Strong disorder fixed point in absorbing state phase transitions
Jef Hooyberghs, Ferenc Igloi, Carlo Vanderzande

TL;DR
This paper investigates how strong quenched disorder influences non-equilibrium phase transitions in directed percolation, revealing a strong disorder fixed point that determines critical behavior, with exact exponents in one dimension.
Contribution
It demonstrates the existence of a strong disorder fixed point in absorbing state phase transitions and provides conjectured exact critical exponents in one dimension.
Findings
Critical behavior is governed by a strong disorder fixed point at high disorder levels.
Exact critical exponents are conjectured for one-dimensional systems.

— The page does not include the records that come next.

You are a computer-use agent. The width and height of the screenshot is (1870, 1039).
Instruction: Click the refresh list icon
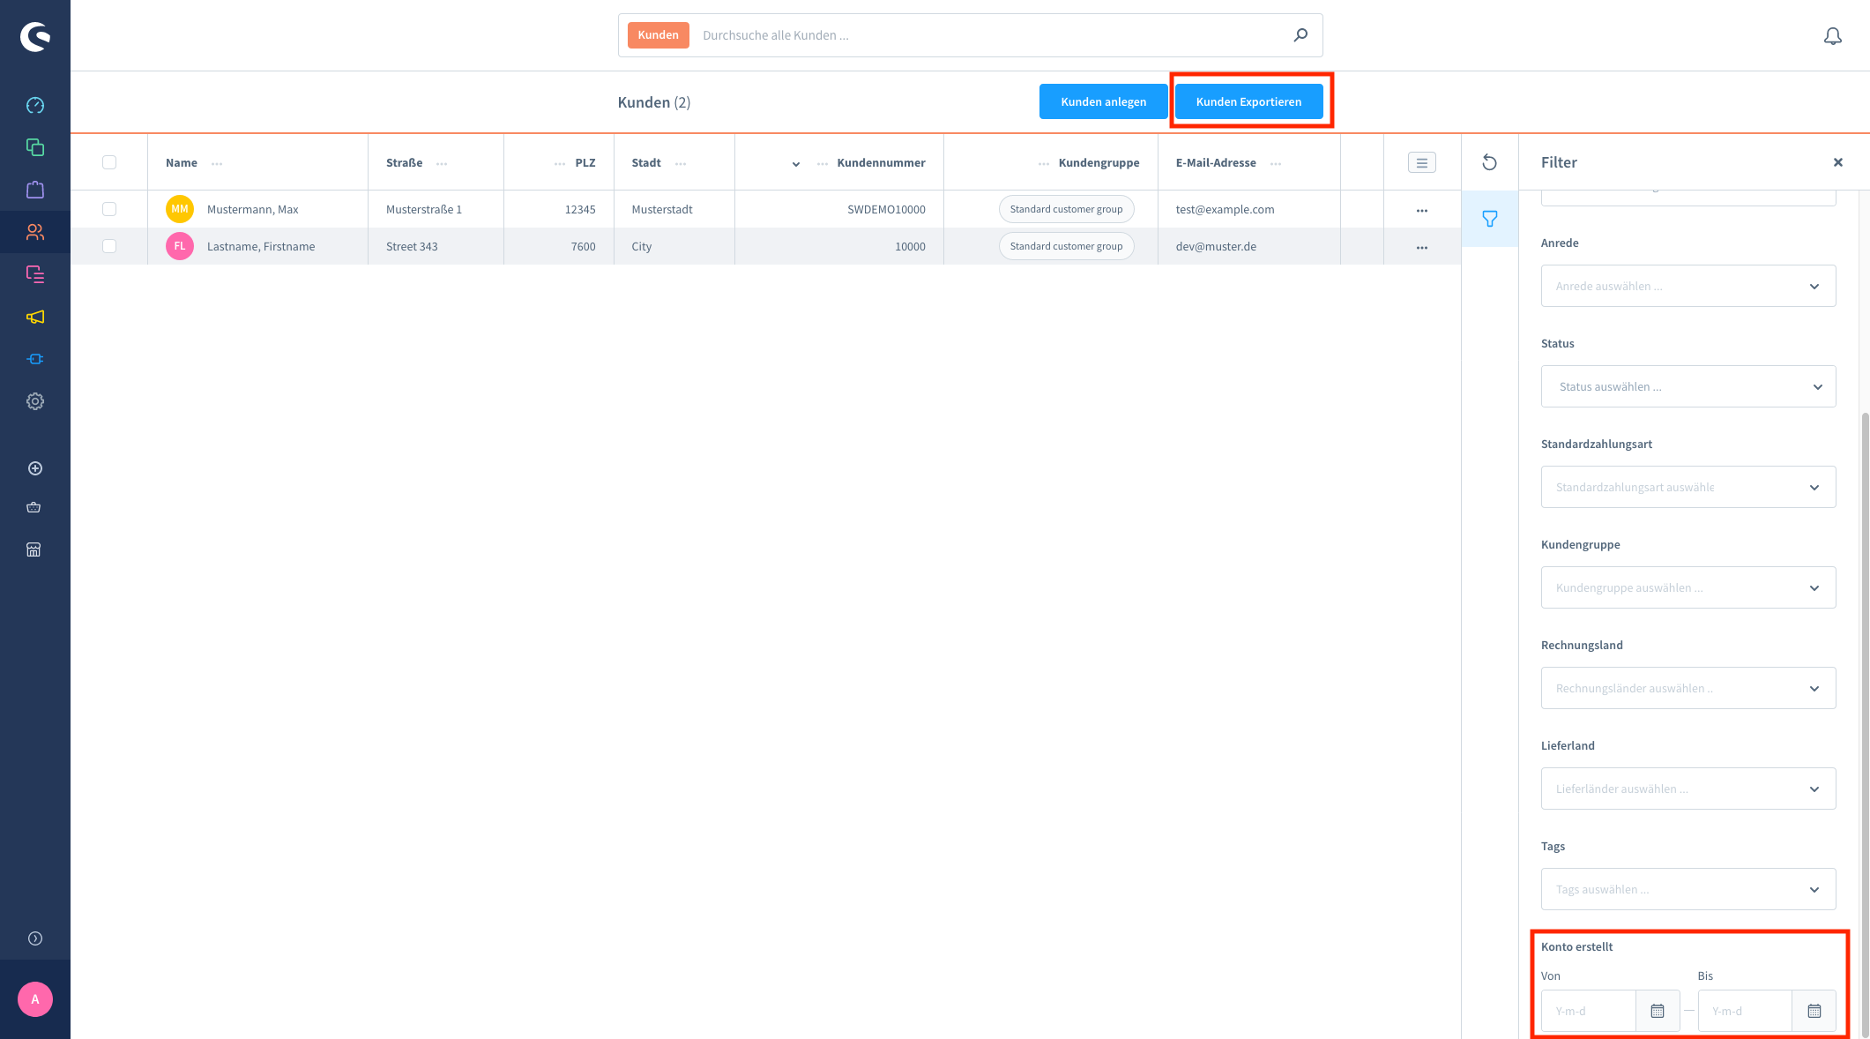coord(1489,162)
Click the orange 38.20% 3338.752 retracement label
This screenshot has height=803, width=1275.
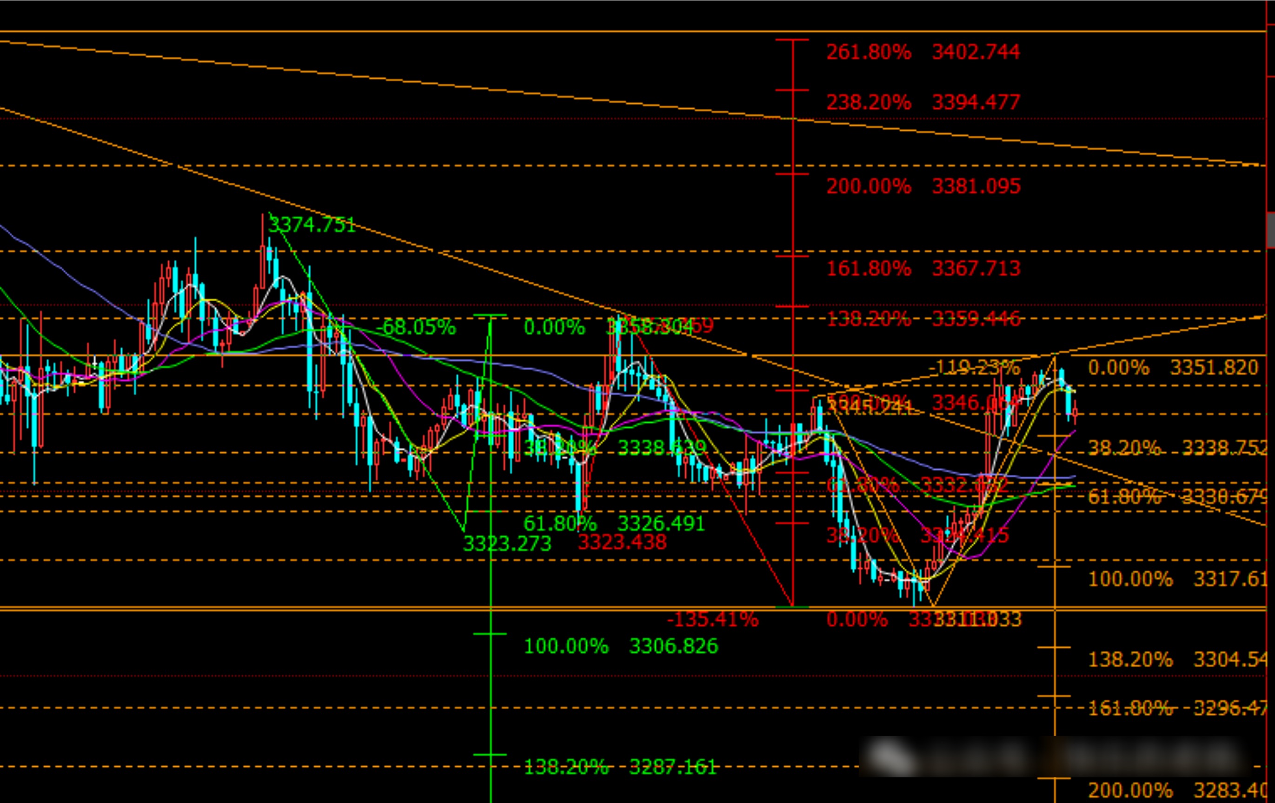point(1177,448)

Disorder-dependent critical exponents are observed outside the fixed point's attraction region.
Abstract
The effect of quenched disorder on non-equilibrium phase transitions in the directed percolation universality class is studied by a strong disorder renormalization group approach and by density matrix renormalization group calculations. We show that for sufficiently strong disorder the critical behaviour is controlled by a strong disorder fixed point and in one dimension the critical exponents are conjectured to be exact: \beta=(3-\sqrt{5})/2 and \nu_\perp=2. For disorder strengths outside the attractive region of this fixed point, disorder dependent critical exponents are detected. Existing numerical results in two dimensions can be interpreted within a similar scenario.